I actually thought about using the official binary linux-arm packages for Yocto because following the changes in the build process has been quite a challenge so far.

@JensNordenbro I get that it would be nice, but that's actually quite hard: You might for example break .NET Core by removing certain kernel features. I guess it's the responsibility of the distribution (author) to validate that. For x64 and on a supported distribution it's Microsoft, other x64 distributions might do their own work to include .NET core and make sure it actually works. For Yocto, it's the responsibility of the recipe to properly declare necessary dependencies for example with .bbappend files in the layer. All this work is only required once and not per computer, so a validate-system call is probably overkill.

@Tragetaschen I notice some of your patches are specific to ARM processors. Do you plan on making the build scripts use whatever target toolchain is configured? x86_64?
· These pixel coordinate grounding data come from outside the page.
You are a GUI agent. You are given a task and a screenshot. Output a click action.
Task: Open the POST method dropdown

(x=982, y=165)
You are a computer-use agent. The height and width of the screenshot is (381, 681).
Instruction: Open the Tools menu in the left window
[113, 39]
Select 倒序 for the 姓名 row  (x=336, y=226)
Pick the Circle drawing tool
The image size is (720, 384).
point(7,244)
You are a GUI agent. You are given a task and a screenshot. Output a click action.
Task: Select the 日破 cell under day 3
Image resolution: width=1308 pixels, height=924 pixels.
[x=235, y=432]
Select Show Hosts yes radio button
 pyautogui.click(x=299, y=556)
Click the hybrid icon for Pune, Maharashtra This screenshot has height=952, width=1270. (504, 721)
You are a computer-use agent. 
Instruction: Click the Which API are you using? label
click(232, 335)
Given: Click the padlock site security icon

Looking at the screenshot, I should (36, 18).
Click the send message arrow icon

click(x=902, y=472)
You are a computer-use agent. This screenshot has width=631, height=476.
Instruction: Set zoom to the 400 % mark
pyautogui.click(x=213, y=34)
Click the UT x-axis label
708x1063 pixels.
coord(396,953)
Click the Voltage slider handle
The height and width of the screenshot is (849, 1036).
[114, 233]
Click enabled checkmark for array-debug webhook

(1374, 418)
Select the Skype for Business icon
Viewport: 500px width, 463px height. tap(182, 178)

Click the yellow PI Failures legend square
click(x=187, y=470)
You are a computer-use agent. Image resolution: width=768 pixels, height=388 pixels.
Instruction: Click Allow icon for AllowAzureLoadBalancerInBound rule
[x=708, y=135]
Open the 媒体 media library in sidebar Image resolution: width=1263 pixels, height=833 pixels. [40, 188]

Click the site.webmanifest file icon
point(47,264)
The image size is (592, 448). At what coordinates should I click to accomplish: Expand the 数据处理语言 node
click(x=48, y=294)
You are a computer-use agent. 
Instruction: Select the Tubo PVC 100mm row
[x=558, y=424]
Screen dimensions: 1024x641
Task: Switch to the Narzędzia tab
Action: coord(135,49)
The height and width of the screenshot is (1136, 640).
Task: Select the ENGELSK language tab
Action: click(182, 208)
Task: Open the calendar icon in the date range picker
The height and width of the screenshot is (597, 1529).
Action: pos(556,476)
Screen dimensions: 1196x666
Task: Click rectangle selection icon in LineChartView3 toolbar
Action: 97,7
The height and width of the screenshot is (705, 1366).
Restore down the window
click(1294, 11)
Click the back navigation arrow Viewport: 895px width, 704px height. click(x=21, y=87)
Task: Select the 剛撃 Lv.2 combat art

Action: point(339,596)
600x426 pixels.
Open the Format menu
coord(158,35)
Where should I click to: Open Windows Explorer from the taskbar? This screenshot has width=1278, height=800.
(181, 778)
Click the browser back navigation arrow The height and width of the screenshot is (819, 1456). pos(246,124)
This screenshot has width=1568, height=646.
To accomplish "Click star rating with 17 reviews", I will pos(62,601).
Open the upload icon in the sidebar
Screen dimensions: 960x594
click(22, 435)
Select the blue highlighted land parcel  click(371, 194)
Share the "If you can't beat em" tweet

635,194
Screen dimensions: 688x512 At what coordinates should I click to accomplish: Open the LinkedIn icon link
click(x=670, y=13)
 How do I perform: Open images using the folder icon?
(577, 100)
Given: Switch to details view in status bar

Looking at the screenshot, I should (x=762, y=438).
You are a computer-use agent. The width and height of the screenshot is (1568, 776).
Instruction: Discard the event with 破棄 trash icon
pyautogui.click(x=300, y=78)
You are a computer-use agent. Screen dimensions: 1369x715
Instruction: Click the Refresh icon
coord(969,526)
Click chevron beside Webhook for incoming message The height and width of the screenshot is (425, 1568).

@Tragetaschen I suggest maybe making the runtime id configurable, via a machine.conf file. Then, hard-code "linux-arm" or "linux-x86_64" in each machine configuration.

@Tragetaschen , Me personally, I am more into downloading official linux-arm builds from Microsoft rather than building it on my own, but it's good to know that your Yocto stuff now builds for linux-arm rid!
Also it is the notion of building Self Contained Deployments that make me think that Microsoft should at least provide a list of "userland"-dependencies to simplify these scenarios. By the way @Petermarcu , when do Microsoft decide to bundle a lib and when not to?

The yocto layer "meta-aspnet" from @Tragetaschen helped me kickstart a bare bones linux (angstrom morty) on armv7l hardfloat where a .net core 2.0 hello world app runs happily. The following two solutions worked:

  1. Use the (yocto) bitbake recipes from his layer to compile & install coreclr, corefx, and corehost
  2. Download the Release/2.0.X armhf build from https://github.com/dotnet/core-setup (v2.0 is becoming stable at the time of writing) and install manually

The key requirement for the second solution are the native dependencies (libunwind, libicu, and such) which are nicely pulled & installed by the meta-aspnet yocto layer. Apart from that, the latest build seems to work just fine. The important task for the dotnet team is to create a well-formed & maintained list of native dependencies. There are several sites about dependencies, mostly raspberry pi tutorials, but they are scattered.

Side notes: The c# project must be built using 2.0, too - running a core1.1 app did not work. Compiling the csproj with explicit target RID (dotnet publish -r linux-arm) works, too. However, the same native dependencies are required and I don't see the benefit over a generic framework-dependent deploy.

Today I could only test a hello world app, will work my way up to fully fleshed asp webapi tomorrow.
EDIT: asp.net core 2.0 preview works like a charm, including swashbuckle. Thats all I need on the arm device.

Hello everyone. This issue is still opened and no comment for a year. Does it mean that @Tragetaschen's meta-aspnet runs smoothly? :-) Or that no one cares any more? :-(
Also I see https://github.com/pauldotknopf/meta-dotnet/commits/master which seems closer to the current topic?

I'm not even close to losing interest, but my current work load doesn't allow for anything substantial :-/

Great interest over here, we're just not yet ready with our custom hardware and the Yocto distro. We plan on delivering all our future measuring devices with a Yocto and an ASP.NET Core provided configuration interface and REST interface! Up to now we have only developped .NET Core command line apps or Avalonia backed GUI apps running on Raspberry PIs with Linux Mate / Ubuntu. All running without any major troubles!

I'm trying to get .NET Core 3.0 compiling under Yocto, but it isn't easy. I already got .NET Core 2.2 running with the meta-aspnet Layer from @Tragetaschen. But there were many changes from 2.2 to 3.0, so porting these recipes is difficult. Are there any efforts from Microsoft to support Yocto?